What Would You Do If You Found The Hotel Concierge Rolling Around In Your Sheets?


There’s a reason I always leave the Do Not Disturb up from the moment I check in until the day I check out — I just don’t like anyone touching my stuff and I’m perfectly fine with making my own bed. But while I’ve worried about thieves, vandals, and snoops, I’ve never thought about coming back to my room to find the concierge wrapped up in my linens.

Among the questions in today’s Dear Prudence column is one posed by a reader who recently stayed at a bed-and-breakfast in Florida. While sitting poolside, the guest noticed that the B&B’s concierge had let himself into their room.


So the guest goes to find out why, only to find said concierge smelling one of the pillows from their bed, all while wrapped up in their sheets.


Understandably, the guest was displeased and made it know, but this only made the concierge cry.

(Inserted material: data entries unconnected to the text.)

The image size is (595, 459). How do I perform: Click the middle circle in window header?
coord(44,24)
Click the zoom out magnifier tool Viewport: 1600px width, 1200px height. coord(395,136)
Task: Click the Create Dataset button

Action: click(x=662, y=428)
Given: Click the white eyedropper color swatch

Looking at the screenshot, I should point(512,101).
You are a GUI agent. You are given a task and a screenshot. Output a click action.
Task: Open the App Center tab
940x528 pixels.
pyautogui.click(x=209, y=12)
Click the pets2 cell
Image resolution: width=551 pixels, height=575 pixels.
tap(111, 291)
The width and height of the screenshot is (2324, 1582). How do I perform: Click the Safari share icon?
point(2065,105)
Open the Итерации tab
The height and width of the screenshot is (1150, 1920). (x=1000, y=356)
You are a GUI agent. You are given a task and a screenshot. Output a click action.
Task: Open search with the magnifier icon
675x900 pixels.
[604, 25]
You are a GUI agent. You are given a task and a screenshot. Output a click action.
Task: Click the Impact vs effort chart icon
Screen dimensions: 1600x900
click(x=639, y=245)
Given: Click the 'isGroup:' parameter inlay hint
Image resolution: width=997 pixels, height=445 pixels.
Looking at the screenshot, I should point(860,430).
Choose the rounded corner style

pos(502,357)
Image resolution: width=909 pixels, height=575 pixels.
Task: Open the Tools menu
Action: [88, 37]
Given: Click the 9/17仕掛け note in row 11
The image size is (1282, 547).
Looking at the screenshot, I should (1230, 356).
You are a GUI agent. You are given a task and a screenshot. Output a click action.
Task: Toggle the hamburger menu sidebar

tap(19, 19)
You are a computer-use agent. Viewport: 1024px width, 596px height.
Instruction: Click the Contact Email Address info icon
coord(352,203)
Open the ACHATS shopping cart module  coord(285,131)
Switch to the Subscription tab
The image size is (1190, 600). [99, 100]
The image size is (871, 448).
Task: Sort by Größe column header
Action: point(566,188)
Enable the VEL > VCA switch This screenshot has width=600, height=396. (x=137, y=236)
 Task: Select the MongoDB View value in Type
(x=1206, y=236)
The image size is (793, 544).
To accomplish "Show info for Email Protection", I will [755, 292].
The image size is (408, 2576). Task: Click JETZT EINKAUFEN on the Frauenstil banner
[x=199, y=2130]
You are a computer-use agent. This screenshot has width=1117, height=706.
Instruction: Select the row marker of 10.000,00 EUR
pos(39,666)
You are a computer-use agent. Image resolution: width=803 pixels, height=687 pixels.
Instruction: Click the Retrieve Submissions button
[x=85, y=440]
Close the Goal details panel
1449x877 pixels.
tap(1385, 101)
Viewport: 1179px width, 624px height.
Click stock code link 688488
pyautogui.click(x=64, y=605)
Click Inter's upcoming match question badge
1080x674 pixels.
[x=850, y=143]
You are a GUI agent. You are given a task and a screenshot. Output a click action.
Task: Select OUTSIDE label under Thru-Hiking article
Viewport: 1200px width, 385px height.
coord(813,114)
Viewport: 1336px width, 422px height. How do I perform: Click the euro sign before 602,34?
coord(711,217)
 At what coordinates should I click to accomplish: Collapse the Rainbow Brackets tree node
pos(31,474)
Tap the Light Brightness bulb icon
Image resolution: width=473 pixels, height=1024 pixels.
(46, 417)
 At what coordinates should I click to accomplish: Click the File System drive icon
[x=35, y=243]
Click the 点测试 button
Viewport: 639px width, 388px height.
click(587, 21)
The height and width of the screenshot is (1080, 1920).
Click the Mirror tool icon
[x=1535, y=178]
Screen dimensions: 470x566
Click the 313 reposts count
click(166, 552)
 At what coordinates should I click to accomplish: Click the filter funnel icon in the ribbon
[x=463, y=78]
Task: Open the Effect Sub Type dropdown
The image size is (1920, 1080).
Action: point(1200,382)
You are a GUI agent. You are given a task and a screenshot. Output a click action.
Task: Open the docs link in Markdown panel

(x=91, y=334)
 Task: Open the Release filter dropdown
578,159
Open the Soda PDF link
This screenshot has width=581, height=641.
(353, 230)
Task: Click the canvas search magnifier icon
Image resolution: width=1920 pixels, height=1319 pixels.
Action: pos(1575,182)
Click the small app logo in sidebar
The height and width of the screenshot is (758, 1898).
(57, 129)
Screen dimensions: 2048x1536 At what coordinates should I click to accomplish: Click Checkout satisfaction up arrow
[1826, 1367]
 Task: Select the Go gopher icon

“[He] said we were an attractive couple and that he ‘just wanted to feel alive again,’” recalls the guest, who didn’t know what to do.


“I figured the sheets are their property,” writes the guest, “and I’d think it was just weird or kind of funny had he just replaced the linens and done that in the laundry room, but in the room itself it felt like a gross violation of our privacy.”


The concierge promised to never do it again, and the guest opted to not complain to management or even tell their partner about what they had witnessed.


In her response to the reader, Emily “Dear Prudence” Yoffe says she “would have insisted we packed our bags (after carefully checking our underwear) because I would not be able to spend a night at a place where there was a guy with a serious fetish about my bedsheets and a key to my room.”


The reader had expressed concern about ratting out the concierge because this was a B&B and not some big chain hotel, but Yoffe says the size of the hotel shouldn’t impact your decision to file a complaint.


“If you ran a B&B, I assume you’d want to know if you had an employee who felt the aromas of the guests were a form of True Blood,” she writes. “And surely finding the concierge rolling in your sheets would have gotten you comped for the entire vacation.”